→ **Task description**
Begin at the line containing "Given: Bookmark this page with the star icon" and copy each line exactly through the end of the records, leaving out what comes before.

[Data listing Boundary: Start]

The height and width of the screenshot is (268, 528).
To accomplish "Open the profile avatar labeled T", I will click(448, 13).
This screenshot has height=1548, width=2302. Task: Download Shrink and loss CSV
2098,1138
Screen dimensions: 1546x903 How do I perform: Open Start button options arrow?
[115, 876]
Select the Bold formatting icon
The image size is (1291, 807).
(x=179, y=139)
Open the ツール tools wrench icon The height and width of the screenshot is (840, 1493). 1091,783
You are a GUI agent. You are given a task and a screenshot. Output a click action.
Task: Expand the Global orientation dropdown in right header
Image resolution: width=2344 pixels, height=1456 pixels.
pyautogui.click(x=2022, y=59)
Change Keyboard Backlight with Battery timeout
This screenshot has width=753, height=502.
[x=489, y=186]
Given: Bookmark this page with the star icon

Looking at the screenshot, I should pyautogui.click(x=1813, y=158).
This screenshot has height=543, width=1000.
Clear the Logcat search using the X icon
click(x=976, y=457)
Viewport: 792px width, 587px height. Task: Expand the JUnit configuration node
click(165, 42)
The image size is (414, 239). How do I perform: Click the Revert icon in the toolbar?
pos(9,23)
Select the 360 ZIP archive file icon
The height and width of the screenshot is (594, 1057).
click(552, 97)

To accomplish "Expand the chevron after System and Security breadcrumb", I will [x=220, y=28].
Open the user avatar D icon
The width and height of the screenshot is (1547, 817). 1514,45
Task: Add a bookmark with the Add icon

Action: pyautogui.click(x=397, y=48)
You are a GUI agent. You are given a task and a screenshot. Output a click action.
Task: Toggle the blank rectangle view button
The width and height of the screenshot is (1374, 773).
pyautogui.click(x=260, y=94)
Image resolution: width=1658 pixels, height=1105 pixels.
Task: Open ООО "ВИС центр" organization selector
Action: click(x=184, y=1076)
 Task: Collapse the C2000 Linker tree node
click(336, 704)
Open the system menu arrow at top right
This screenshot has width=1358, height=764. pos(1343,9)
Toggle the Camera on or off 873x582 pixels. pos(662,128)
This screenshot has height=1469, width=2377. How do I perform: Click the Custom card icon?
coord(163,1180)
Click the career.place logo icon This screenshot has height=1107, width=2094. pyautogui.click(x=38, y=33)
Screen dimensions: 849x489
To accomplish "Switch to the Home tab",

[Data listing Boundary: End]

→ **Written response**
Given: Bookmark this page with the star icon

Looking at the screenshot, I should pyautogui.click(x=1813, y=158).
This screenshot has height=543, width=1000.
Clear the Logcat search using the X icon
click(x=976, y=457)
Viewport: 792px width, 587px height. Task: Expand the JUnit configuration node
click(165, 42)
The image size is (414, 239). How do I perform: Click the Revert icon in the toolbar?
pos(9,23)
Select the 360 ZIP archive file icon
The height and width of the screenshot is (594, 1057).
click(552, 97)

To accomplish "Expand the chevron after System and Security breadcrumb", I will [x=220, y=28].
Open the user avatar D icon
The width and height of the screenshot is (1547, 817). 1514,45
Task: Add a bookmark with the Add icon

Action: pyautogui.click(x=397, y=48)
You are a GUI agent. You are given a task and a screenshot. Output a click action.
Task: Toggle the blank rectangle view button
The width and height of the screenshot is (1374, 773).
pyautogui.click(x=260, y=94)
Image resolution: width=1658 pixels, height=1105 pixels.
Task: Open ООО "ВИС центр" organization selector
Action: click(x=184, y=1076)
 Task: Collapse the C2000 Linker tree node
click(336, 704)
Open the system menu arrow at top right
This screenshot has width=1358, height=764. pos(1343,9)
Toggle the Camera on or off 873x582 pixels. pos(662,128)
This screenshot has height=1469, width=2377. How do I perform: Click the Custom card icon?
coord(163,1180)
Click the career.place logo icon This screenshot has height=1107, width=2094. pyautogui.click(x=38, y=33)
Screen dimensions: 849x489
To accomplish "Switch to the Home tab",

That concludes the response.